As the new year approaches, there are some scientifically compelling reasons not to make resolutions for 2018. From most behavioral researchers, we have gleaned that change is usually incremental and portions.  So when you decide to lose ten pounds, pack your lunch for work everyday, got to the gym more and start volunteering- you are gearing yourself up for a cycle of failure.

Some people can make huge shifts in several areas, but most of us need to set SMART goals, or specific, measurable achievable, results-focused, and time bound goals. They should be written will benchmarkers that delineate were you would like to be after a certain date that you can observe easily already ( your google or i-calendar).  

Do you have a goal that you would like to achieve that you have been thinking about lately?  Try to focus on low hanging fruit.  When you demonstrate to yourself that you have the ability the work an easier goal into your life, you are more likely to have the confidence to take on something that feels a little more daunting.

When you have a day or two off the beam; get up again.

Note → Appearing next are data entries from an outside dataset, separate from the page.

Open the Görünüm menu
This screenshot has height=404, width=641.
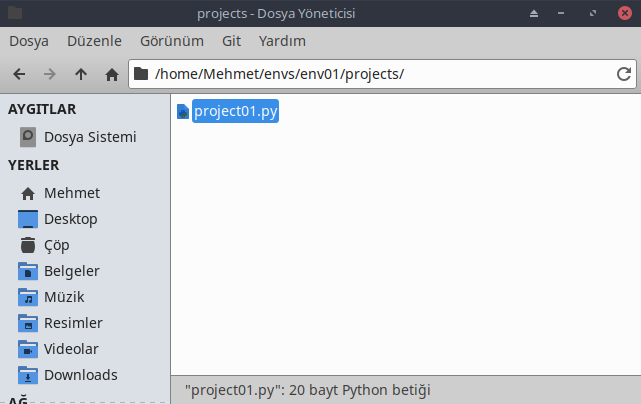pos(172,41)
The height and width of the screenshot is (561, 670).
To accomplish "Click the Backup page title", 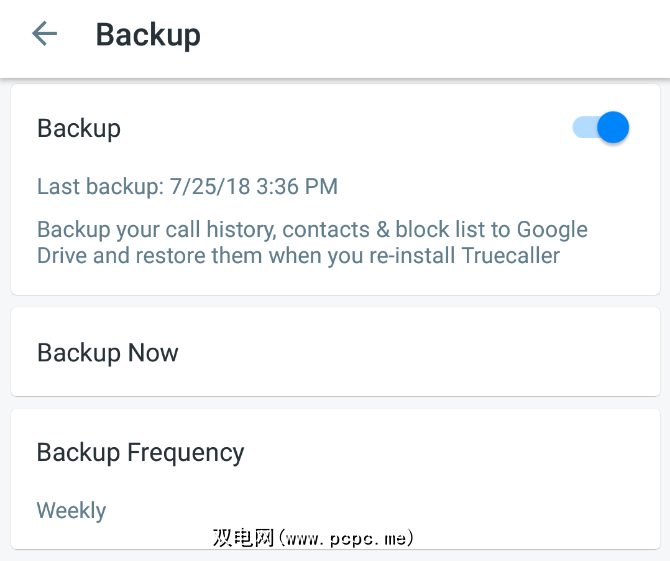I will [148, 35].
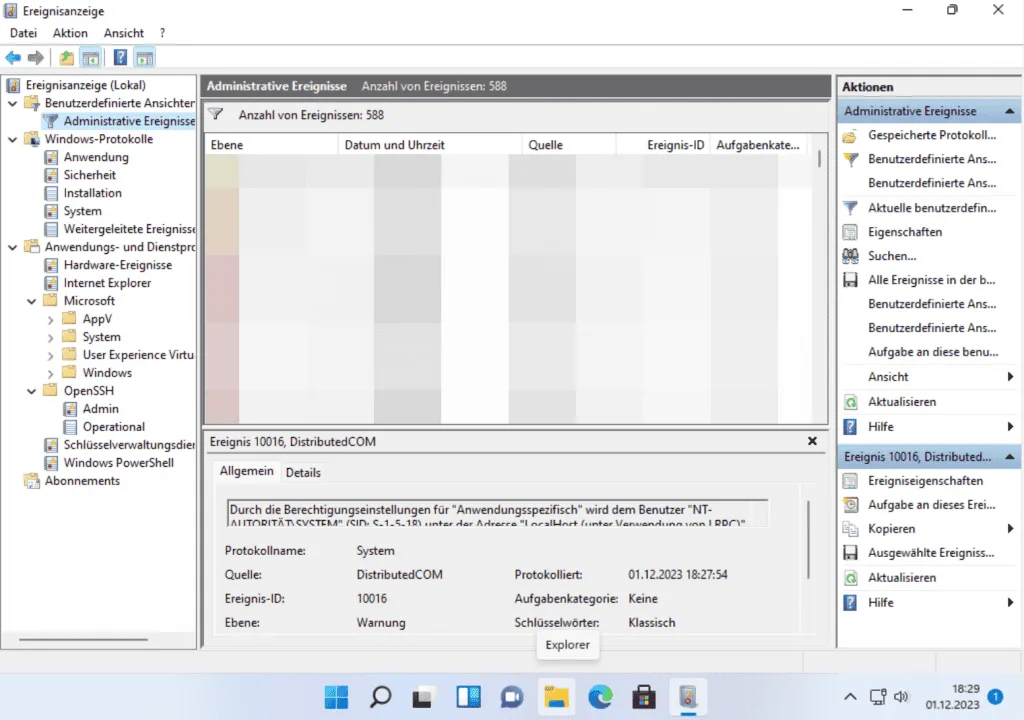This screenshot has width=1024, height=720.
Task: Switch to the Details tab
Action: coord(303,472)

Slips are always a part of the process.  When you are working toward a goal it is more fun to enlist a buddy. Having an accountability partner usually make you more likely to stick to your plan. Also, it helps you practice skills of vulnerability and working through some of the emotional challenges that setting goals may present. You are your partner don’t have to working on the same thing.

While you are out there doing all this changing, don’t forget just being.  Meditation, yoga, and dance are always to celebrate just where you are….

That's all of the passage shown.